Number of process threads reported by SystemInternals ProcessExplorer and API System.Diagnostics.Process.GetCurrentProcess().Threads.Count is the 16 before loops, and around 21 after loops.
If I call againg those loops, number of threads in process grows, but not by fixed nubmer each time, but grows 1-4 each time I repeat above code, so grows like 16->21->22->26->31...
3)Forced garbage collection didn’t htelp
I tried to froce garbage collection to get rid of those extra threads, but that didn’t removed them from process.
4)Profling tools
I was using RedGates Memory and Performace profilers, but hasen’t found obvious reason. I saw several extra threas and their object (ThreadContext etc) hanging, but saw no object holding those threads in memory. I am prety sure those extra threads were involved into loops work above, since I added thread name inside calls, and they still have that name I gave them.
5) Intelitrace
Intelitrace debuging showed also extra threads hanging. They still have names I gave them. But interestingly, it also showed that same thread that is hanging now, was used by above loop in the past, but also same thread was executing some timer related evens from timers form my code.
6) Locating issue
So, When I disable above loops that process filse Asynchroniously, and load files sequentialy, I do not have extra threads, and number of threads in my application is constant and and around 16.
7) Regarding SetMaxThreads :Here how it looks on my machine (XP, .NET 3.5):
Code like this:
ThreadPool.GetAvailableThreads(out AvailableWorkerThreads, out AvailableCompletionPortThreads);
ThreadPool.GetMaxThreads(out MaxWorkerThreads, out MaxCompletionPortThreads);
ThreadPool.GetMinThreads(out MinWorkerThreads, out MinCompletionPortThreads);
Gives result:
MinWorkerThreads:2 MaxWorkerThreads:500 MinCompletionPortThreads:2 MaxCompletionPortThreads:1000 AvailableWorkerThreads:500 AvailableCompletionPortThreads:1000
My app is using maybe 8 worker threads at the same time.
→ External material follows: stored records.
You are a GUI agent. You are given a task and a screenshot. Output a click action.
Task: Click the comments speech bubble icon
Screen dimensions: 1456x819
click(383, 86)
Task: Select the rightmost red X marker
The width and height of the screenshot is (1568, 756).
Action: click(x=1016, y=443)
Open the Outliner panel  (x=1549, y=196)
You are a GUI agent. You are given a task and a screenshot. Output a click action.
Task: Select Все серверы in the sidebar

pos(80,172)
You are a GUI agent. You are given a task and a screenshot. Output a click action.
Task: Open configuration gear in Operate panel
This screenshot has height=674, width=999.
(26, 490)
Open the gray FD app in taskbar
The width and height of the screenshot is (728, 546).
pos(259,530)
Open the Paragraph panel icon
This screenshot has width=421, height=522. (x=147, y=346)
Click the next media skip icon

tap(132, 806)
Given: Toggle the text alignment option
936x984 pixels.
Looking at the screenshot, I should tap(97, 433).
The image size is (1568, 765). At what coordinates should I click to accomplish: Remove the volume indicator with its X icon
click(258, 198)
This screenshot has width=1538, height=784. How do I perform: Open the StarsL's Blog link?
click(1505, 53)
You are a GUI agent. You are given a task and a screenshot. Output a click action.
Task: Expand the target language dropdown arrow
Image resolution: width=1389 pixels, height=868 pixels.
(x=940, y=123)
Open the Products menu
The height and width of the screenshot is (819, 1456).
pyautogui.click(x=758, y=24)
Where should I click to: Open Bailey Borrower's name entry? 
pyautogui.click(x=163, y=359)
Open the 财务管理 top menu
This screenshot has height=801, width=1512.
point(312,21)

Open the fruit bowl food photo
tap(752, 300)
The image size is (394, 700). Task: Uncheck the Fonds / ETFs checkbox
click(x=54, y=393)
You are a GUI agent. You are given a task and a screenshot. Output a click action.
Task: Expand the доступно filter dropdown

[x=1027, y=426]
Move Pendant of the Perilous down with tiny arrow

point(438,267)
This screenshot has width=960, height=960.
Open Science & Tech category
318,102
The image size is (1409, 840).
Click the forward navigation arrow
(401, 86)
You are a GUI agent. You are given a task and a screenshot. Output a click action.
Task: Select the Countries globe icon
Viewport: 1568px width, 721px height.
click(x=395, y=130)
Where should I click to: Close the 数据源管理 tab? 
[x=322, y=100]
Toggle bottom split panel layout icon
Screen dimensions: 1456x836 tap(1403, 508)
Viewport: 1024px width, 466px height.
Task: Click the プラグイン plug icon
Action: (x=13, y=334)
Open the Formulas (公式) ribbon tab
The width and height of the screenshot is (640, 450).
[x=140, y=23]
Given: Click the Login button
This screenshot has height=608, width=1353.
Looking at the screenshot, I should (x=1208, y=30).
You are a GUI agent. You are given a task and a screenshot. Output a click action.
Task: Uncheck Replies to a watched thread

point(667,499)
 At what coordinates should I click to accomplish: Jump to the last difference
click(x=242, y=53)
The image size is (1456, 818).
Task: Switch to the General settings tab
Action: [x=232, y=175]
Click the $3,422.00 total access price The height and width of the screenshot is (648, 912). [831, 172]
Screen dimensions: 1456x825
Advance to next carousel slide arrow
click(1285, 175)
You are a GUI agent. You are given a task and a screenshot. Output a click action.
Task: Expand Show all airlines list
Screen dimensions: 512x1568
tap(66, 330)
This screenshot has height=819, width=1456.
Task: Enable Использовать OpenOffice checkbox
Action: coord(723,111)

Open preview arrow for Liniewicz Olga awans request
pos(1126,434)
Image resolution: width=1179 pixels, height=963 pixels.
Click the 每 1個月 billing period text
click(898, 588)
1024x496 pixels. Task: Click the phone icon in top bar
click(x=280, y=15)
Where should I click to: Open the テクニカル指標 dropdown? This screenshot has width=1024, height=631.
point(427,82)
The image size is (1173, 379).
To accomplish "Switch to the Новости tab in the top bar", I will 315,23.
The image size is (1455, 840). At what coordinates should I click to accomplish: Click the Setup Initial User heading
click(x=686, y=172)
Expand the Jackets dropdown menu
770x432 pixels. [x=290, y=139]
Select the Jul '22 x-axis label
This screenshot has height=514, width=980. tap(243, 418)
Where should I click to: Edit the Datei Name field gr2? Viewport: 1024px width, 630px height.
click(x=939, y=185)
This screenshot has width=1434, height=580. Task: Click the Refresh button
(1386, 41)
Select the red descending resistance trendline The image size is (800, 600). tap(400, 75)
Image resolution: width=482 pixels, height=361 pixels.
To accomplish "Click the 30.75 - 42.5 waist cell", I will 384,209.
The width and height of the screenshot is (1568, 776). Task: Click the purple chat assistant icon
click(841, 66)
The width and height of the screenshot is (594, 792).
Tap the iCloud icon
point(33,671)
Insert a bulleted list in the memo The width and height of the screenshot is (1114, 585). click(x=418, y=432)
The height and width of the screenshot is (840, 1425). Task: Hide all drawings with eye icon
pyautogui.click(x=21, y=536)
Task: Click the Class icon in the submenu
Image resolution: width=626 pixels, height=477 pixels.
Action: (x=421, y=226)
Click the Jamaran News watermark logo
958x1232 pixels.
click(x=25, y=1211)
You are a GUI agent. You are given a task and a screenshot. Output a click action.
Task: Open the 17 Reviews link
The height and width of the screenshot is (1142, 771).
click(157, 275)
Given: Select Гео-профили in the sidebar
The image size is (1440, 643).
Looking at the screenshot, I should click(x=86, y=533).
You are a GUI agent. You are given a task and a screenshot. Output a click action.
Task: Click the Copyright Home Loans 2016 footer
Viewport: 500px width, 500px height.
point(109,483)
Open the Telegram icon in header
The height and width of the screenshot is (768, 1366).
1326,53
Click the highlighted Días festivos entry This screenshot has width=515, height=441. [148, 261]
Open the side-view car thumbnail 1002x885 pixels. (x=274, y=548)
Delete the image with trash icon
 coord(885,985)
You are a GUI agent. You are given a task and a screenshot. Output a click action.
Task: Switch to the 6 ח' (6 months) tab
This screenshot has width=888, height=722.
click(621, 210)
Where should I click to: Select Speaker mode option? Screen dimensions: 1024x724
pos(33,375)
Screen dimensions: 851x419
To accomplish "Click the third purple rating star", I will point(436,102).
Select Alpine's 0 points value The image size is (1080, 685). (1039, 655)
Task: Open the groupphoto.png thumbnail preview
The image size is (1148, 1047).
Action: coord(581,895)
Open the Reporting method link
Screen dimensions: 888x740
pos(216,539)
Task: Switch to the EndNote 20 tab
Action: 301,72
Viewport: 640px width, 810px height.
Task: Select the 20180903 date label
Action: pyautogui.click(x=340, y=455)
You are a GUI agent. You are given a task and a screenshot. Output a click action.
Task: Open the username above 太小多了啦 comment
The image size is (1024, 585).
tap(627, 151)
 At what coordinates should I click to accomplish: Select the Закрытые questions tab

I see no problem with SetMaxThreads.
8)
Functionally, I have no problems so far with this solution above. But somehow, if tools report that number of threads in my app is growing, it looks like “resource leak” of some kind, and I would like to address it. It looks like some thread handles are hanging around for no reason.
9) Here is one interesting article. It sasy that thread resources are cleaned once EndInvoke is called. I am doing so in my code. Article sasy: ..”. Because EndInvoke cleans up after the spawned thread, you must make sure that an EndInvoke is called for each BeginInvoke.” “If the thread pool thread has exited, EndInvoke does the following: It cleans up the exited thread's loose ends and disposes of its resources.” See: http://en.csharp-online.net/Asynchronous_Programming%E2%80%94BeginInvoke_EndInvoke
10) Another interesting article. Author says he had thread handle leaks because he was creating controls from non-gui thread. It is pretty elaborate article, see: http://msmvps.com/blogs/senthil/archive/2008/05/29/the-case-of-the-leaking-thread-handles.aspx
11) Another interesting article. It talks about ThreadPool.SetMinThreads property. It seems that it is not ThreadPool.SetMaxThreads but ThreadPool.SetMinThreads that enables useful control over ThradPool. This article is an eye-opener for me, and made me think about how ThreadPool works and performance problems it might cause. Article is: http_://www.dotnetperls.com/threadpool-setminthreads . Anoter similar one is : http_://www.codeproject.com/Articles/3813/NET-s-ThreadPool-Class-Behind-The-Scenes
12) Another interesting article. It is talking about throttling issue with ThreadPool. Article mentions ThreadPool limit of 2 new threads per second increase. See http_://social. msdn. microsoft. com/forums/en-US/clr/thread/3325cb32-371b-4f3e-965f-6ca88538dc3e/
13) So, in maybe 30 tests I saw only 2 times that number of threads allocated would shrink. But, it did happen. I saw once thread number going like 16->....->31->61-> ->30->16. So, it went back to 16. It doesn’t happen often, and it is not about time waited, it was like big activity in process, followed by a period of constant low level activity.
14) ThreadPool.SetMinThreads Method documentation. It talks about 2 new threads per second limit for threadpool. It is not clear if setting this property would remove that limit. http_://msdn.microsoft. com/en-ca/library/system. threading.threadpool.setminthreads(v=vs.90).aspx

So the answer is: there's no leak here. This is how the thread pool works. It keeps around threads that finished working so you don't have to pay the price of thread creation next time you need one. If you have many concurrent work items then the number of threads in the pool will increase but they'll max out at MaxWorkerThreads. (And it has nothing to do with the garbage collector.)
See this article for more info:
http://msdn.microsoft.com/en-us/library/0ka9477y.aspx

i would consider a consumer producer pattern. the idea behind a threadpool is to recycle threads, not create hundreds of new. in best case you have for each cpu one thread, and queue the work. this will be sure faster as you avoid useless context switches and waits for creating new threads, as far as i remember the net threadpool waits about one second until a new thread is created, to give other threads a chance to get recycled.

Related

WithDegreeOfParallelism(N>CPU count)

System.Threading.ThreadPool.SetMaxThreads(50, 50);
File.ReadLines().AsParallel().WithDegreeOfParallelism(100).ForAll((s)->{
/*
some code which is waiting external API call
and do not utilize CPU
*/
});
I have never got threads count more than CPU count in my system.
Can I use PLINQ and get more than one thread per CPU?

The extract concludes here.